En 1950, le P. Marchand est nommé vicaire du P. Audren. En 1951, les troupes communistes occupent la ville de Chengdu. Le comité directeur de la réforme religieuse se montre violent contre les missionnaires. Vers août 1951, ceux d'Itongkiao doivent quitter leur résidence pour rejoindre l'évêché. Mais avant leur départ, ils ont à subir un jugement populaire en tant que ‘suppôts’ de la Légion de Marie, et opposants à l'Eglise nationale chinoise. A compter du 9 novembre 1951, avec les autres missionnaires, le P. Marchand est fait prisonnier.
Expulsé de Chine, il arrive à Hong Kong le 12 janvier 1952, et le 1er février 1952, est affecté à la maison de Nazareth, puis à celle de Béthanie, où, avec l'aide de trois collaborateurs chinois, il travaille à la traduction du missel romain, qui sera édité en 1956, sous le titre "Missel Quotidien des Fidèles, en chinois" et dont un exemplaire sera offert au Pape Pie XII, le 12 mars 1956.
France (1956-1958)
Ce travail achevé, le P. Marchand part en congé en France où il arrive le 19 avril 1956. Le 15 septembre 1956, à titre temporaire, il est nommé professeur à Beaupréau. Mais avant de prendre ses nouvelles fonctions, il participe au Congrès International de Pastorale Liturgique qui se tient à Assise du 18 au 22 septembre 1956.
Vietnam (1958-1962)
Le 15 juillet 1957, le P. Marchand est affecté au vicariat apostolique de Saigon qu'il rejoint le 12 août 1958. Vicaire à Notre-Dame de la Paix jusqu'en 1959, il travaille ensuite au Centre catholique chinois de Cholon, dirigé par le P. Richard. Chargé, à l'Institution Sainte Thérèse, d'un cours de religion par correspondance, il touche très vite près d'un millier de personnes. Le 27 février 1960, dans un mandarin parfait, il présente au Cardinal Tien en route pour Taïwan, et en escale à Saigon, le Centre Catholique Chinois et l'Institution Sainte Thérèse, une des meilleures écoles secondaires de la ville. Le 22 mai 1962, le P. Marchand, sérieusement fatigué, est contraint de rentrer en France.
France (1962-1992)
Revenu dans son diocèse d'origine, en novembre 1964, il est curé à Saint-Julien-l'Ars, dans le département de la Vienne. A sa demande, le 10 octobre 1970, il est nommé "prêtre ouvrier en paroisse", et travaille aux PTT faisant le remplacement des facteurs. A partir du 11 octobre 1971 jusqu'au 30 avril 1972, il se met au service d'une entreprise d'exploitation des plastiques. Prêtre au travail, à Châtellerault, en 1972, et ensuite, muté dans une paroisse de cette ville en 1974, il est déchargé de toute responsabilité paroissiale en 1978.
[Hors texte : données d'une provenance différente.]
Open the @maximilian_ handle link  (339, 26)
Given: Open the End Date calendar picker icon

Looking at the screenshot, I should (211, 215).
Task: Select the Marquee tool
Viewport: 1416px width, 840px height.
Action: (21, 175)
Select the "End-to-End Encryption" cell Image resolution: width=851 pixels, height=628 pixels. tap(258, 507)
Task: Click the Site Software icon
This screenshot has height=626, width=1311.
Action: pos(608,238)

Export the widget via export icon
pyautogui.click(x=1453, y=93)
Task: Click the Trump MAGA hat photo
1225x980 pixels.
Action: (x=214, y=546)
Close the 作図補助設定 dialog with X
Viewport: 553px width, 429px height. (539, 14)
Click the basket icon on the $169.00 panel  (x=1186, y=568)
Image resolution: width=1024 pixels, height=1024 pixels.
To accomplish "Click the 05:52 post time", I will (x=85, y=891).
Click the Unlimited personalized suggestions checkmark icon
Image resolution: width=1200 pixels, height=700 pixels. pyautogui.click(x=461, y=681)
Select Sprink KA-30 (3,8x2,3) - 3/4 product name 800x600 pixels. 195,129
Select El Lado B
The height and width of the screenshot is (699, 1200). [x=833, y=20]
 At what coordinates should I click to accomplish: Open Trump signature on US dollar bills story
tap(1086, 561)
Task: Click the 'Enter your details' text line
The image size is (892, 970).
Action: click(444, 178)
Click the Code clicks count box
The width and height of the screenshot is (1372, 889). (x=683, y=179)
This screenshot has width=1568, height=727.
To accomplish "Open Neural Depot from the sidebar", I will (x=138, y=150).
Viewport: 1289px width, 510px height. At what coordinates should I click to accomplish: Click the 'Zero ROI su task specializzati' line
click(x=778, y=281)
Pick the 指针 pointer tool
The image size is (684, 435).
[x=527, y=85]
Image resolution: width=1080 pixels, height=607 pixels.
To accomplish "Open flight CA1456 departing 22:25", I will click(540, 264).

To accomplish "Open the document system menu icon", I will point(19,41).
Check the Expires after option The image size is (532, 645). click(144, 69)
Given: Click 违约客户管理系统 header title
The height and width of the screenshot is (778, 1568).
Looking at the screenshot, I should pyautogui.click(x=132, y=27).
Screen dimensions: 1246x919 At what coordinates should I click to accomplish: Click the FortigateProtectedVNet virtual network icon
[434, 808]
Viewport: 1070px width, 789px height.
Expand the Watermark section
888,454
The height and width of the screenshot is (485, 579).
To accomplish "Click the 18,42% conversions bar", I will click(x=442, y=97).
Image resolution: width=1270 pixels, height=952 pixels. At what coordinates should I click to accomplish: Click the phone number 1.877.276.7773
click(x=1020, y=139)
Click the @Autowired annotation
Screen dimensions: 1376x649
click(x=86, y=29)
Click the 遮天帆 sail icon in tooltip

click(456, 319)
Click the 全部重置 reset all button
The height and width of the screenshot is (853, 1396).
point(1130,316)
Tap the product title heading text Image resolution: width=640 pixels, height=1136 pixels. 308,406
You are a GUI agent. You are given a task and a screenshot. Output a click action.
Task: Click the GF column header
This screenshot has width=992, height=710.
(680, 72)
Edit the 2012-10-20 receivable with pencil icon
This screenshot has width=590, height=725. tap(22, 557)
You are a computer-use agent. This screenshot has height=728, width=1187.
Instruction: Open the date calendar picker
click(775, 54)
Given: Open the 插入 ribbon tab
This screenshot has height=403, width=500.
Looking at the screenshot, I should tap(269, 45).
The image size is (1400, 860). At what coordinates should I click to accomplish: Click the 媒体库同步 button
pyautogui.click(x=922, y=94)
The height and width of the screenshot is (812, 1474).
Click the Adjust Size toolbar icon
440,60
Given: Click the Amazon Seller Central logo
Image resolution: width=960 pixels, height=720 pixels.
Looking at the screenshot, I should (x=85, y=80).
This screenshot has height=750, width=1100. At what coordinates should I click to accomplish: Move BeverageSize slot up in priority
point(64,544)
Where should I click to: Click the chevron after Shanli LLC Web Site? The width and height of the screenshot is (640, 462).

Installé dans un deux-pièces, dans la cité des Renardières, sur la rive gauche de la Vienne, "je vis comme un moine dans mon H.L.M, écrit-il à son supérieur, mais je suis heureux comme ça...Prêtre au milieu des non-pratiquants, c'est la vie que je veux. " Consacrant son temps libre à l'étude de la Parole de Dieu, il assure le ministère que lui confie le prêtre responsable du quartier.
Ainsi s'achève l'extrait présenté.